I need to prove that the subset relation “$⊆$” on all subsets of $\mathbb Z$ is not a total order and I'm going to do this by finding $A$ and $B$ such that $A⊈B$ and $B⊈A$?

Is there a simple solution for this?

Answer 1

Yes. For instance $$ A = \{1\}, B = \{2\}\\ A = \text{All the negative integers},B = \text{All the positive integers}\\ A = \{2n \mid n \in \Bbb Z\}, B = \{2n+1\mid n \in \Bbb Z\}\\ A = \Bbb Z \setminus \{1\}, B = \Bbb Z \setminus \{2\}\\ A = \{5n \mid n \in \Bbb Z\}, B = \{3n \mid n \in \Bbb Z\} $$

Answer 2

Any two subsets with a non-empty symmetric difference ($A \setminus B) \cup (B \setminus A$) satisfy your requirements.

Answer 3

Yes.

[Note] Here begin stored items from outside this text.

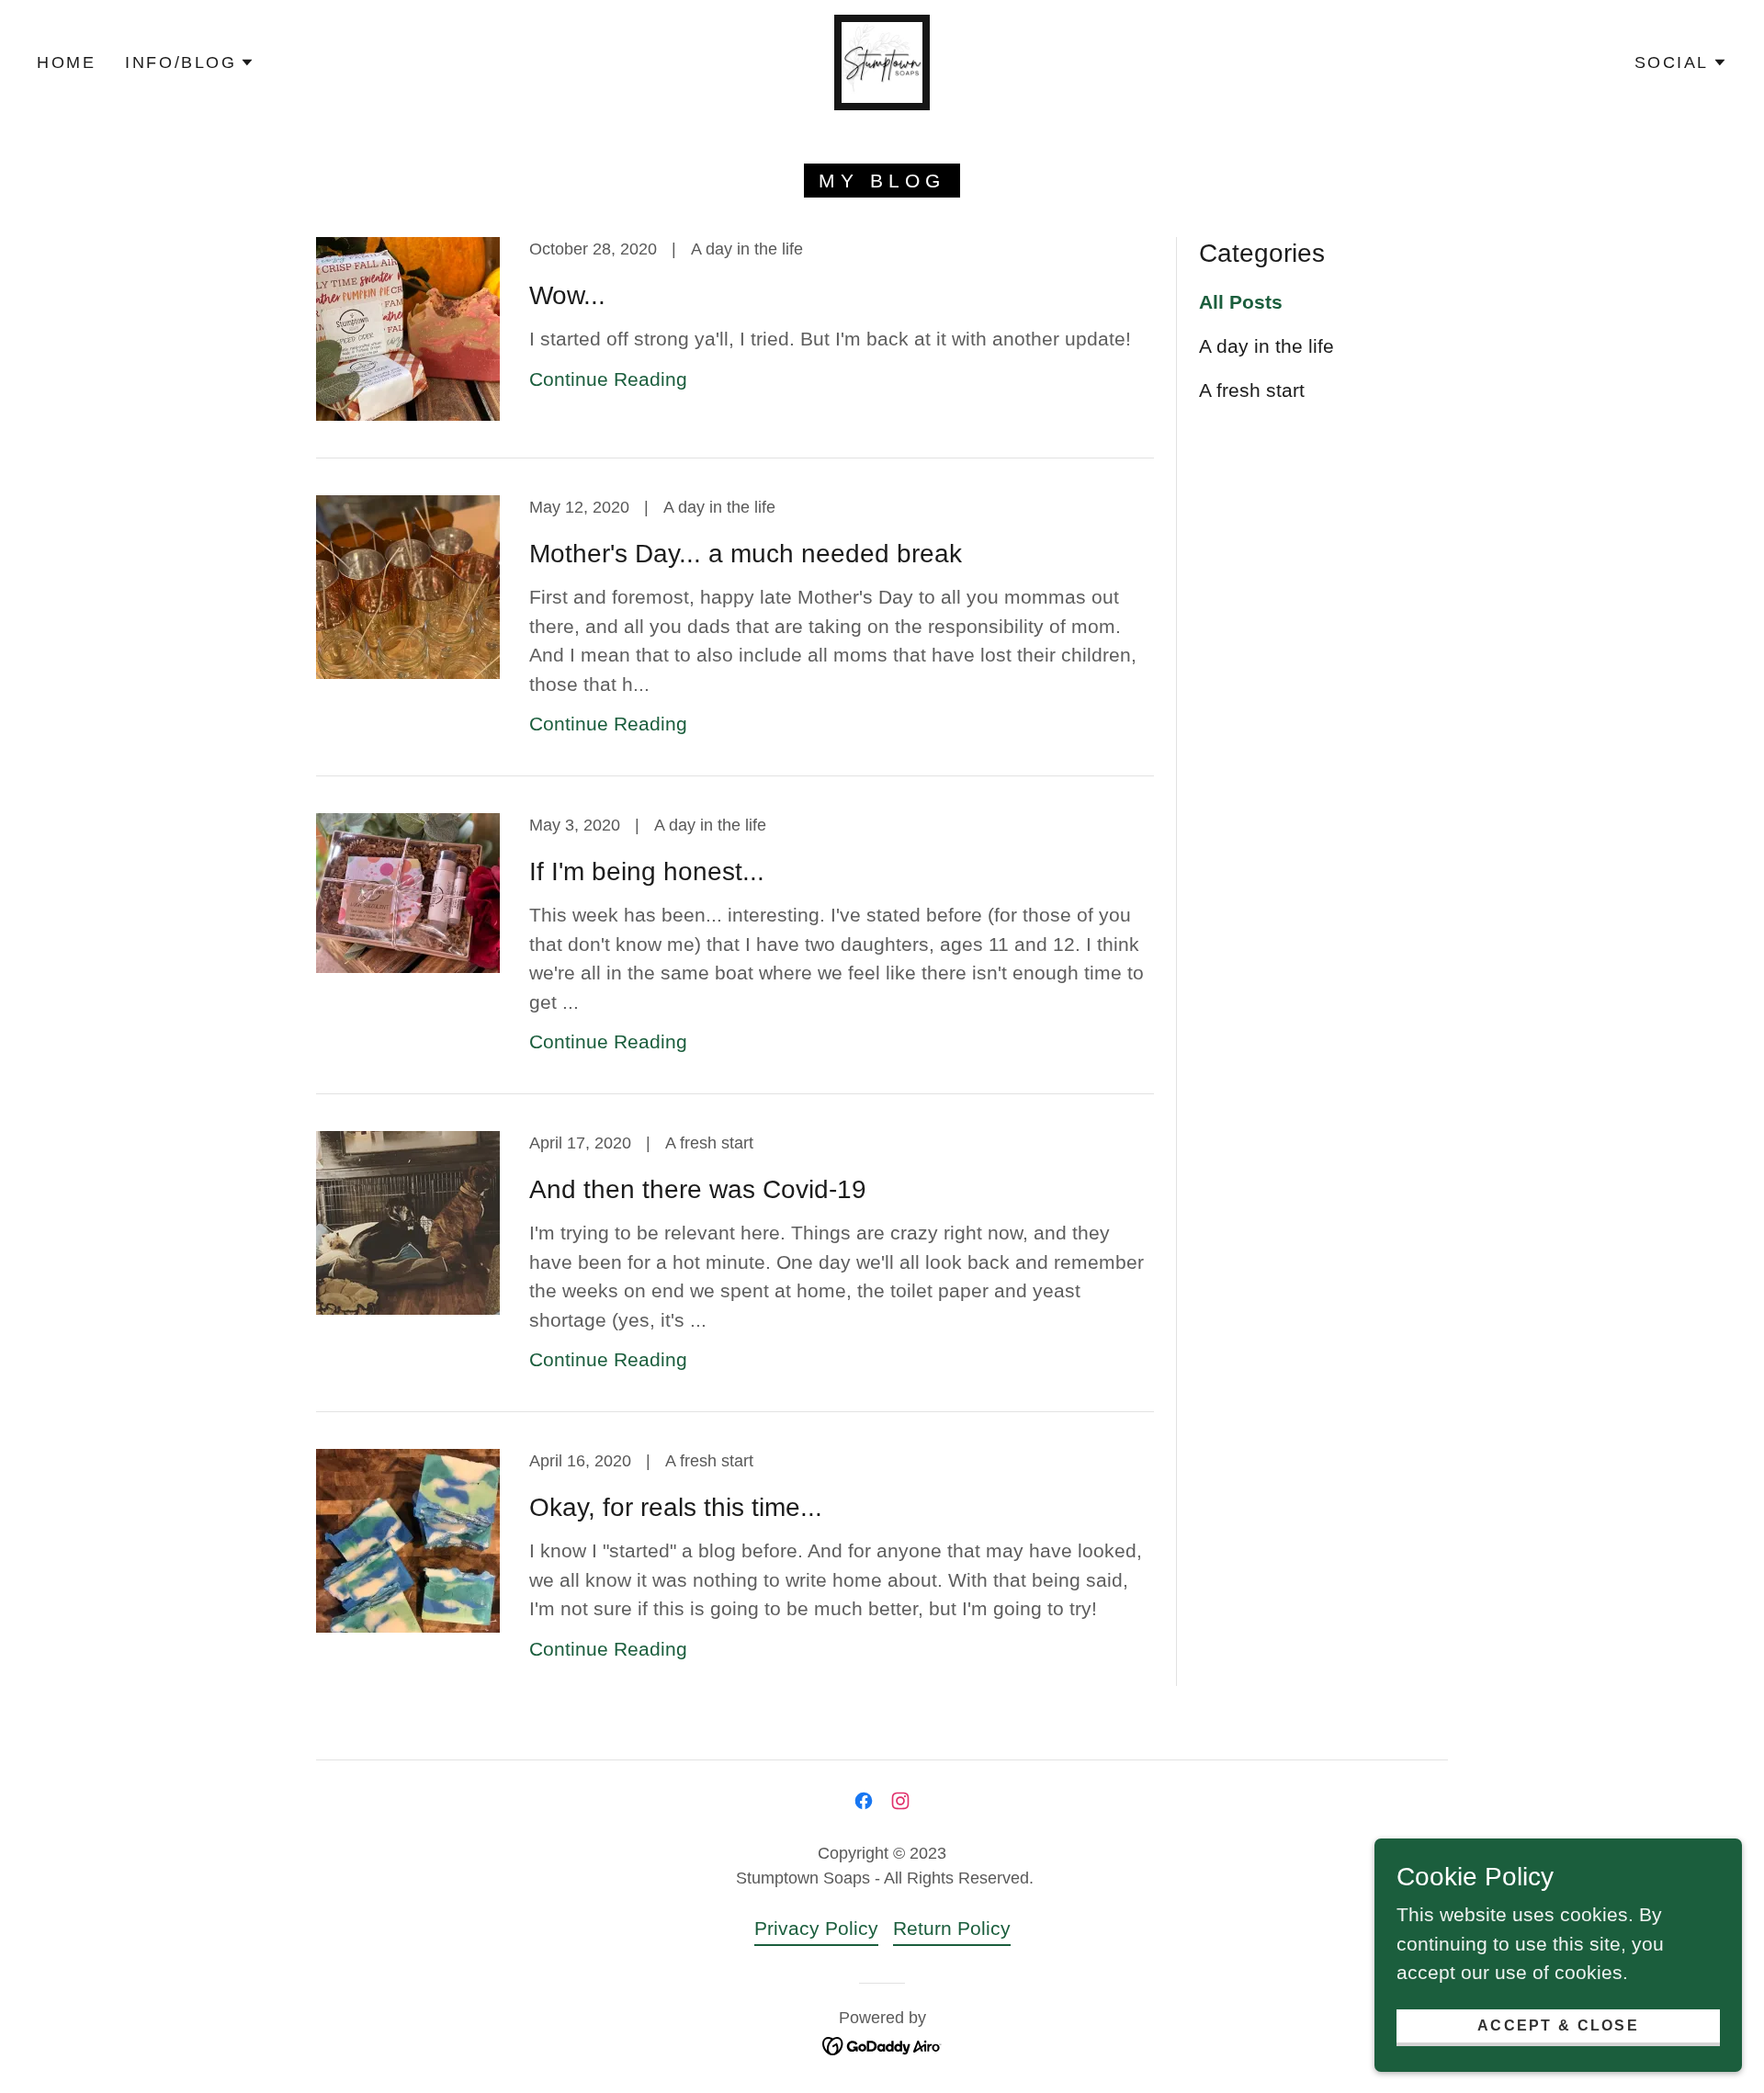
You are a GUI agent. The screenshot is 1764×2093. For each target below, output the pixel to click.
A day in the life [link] (1266, 345)
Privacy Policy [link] (816, 1928)
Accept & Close (1558, 2024)
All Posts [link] (1241, 301)
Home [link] (66, 62)
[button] (189, 62)
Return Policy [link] (952, 1928)
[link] (882, 61)
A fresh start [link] (1252, 390)
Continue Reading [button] (608, 379)
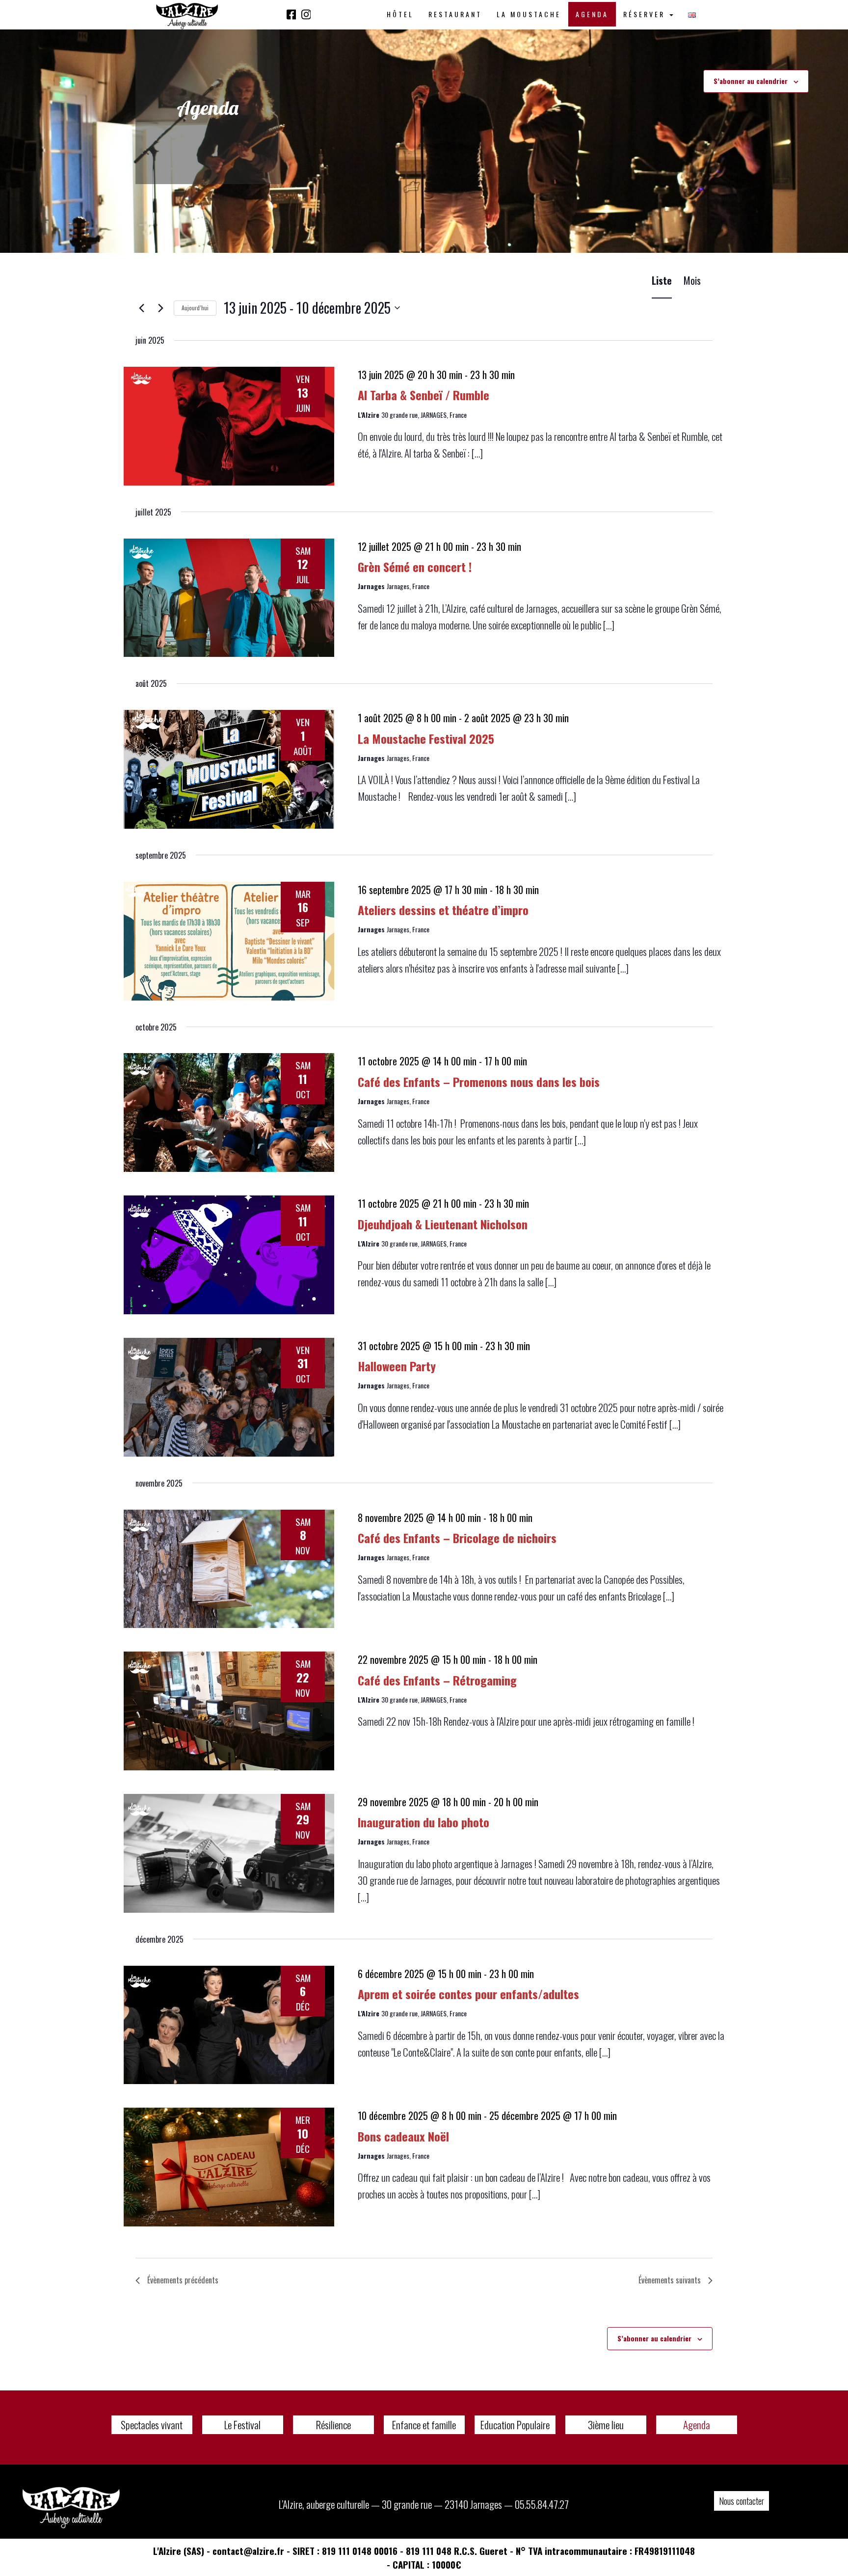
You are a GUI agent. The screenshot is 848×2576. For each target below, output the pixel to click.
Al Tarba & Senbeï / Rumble (423, 395)
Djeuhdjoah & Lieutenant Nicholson (443, 1224)
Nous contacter (741, 2501)
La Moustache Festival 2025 (426, 738)
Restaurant (455, 14)
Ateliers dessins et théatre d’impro (443, 910)
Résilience (333, 2424)
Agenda (592, 14)
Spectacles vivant (152, 2424)
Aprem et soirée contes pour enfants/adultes (468, 1994)
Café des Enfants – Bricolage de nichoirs (457, 1537)
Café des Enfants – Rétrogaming (437, 1680)
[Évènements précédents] (141, 308)
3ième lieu (606, 2424)
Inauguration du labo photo (423, 1822)
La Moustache (529, 14)
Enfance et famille (424, 2424)
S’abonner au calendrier (751, 81)
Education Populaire (515, 2424)
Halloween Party (397, 1366)
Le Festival (242, 2424)
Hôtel (400, 14)
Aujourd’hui (195, 307)
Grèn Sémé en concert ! (415, 566)
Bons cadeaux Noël (403, 2136)
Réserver (645, 14)
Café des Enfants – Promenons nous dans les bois (479, 1081)
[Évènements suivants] (160, 308)
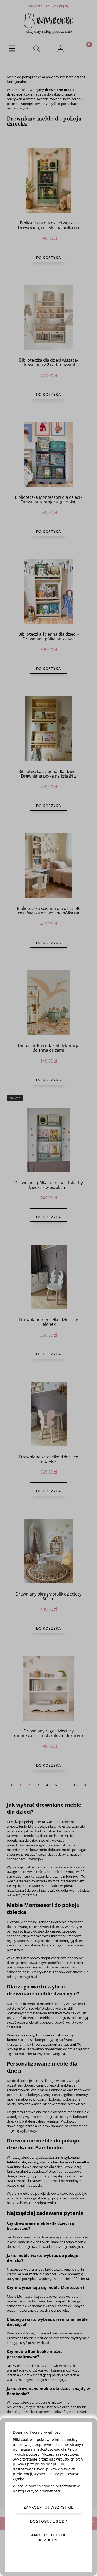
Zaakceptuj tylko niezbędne (48, 2537)
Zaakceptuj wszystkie (49, 2507)
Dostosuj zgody (48, 2521)
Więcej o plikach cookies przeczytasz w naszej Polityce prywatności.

For instance,

$A=n\mathbb{Z}$ and $B=m\mathbb{Z}$, with $gcd(m,n)=1.$

Answer 4

Example of subsets can be chosen from the smaller sets $\{1,2,\ldots 30\}$. Let $A$ be the set of dates in a calendar month when Alice is going to have pizza for dinner, and let $B$ be the set of dates Bob is going to have pizza.

Now $A\subset B$ means, on all the dates Bob had pizza Alice had it too.

Now you can draw up a pizza eating schedule for both of them meeting the condition in your question.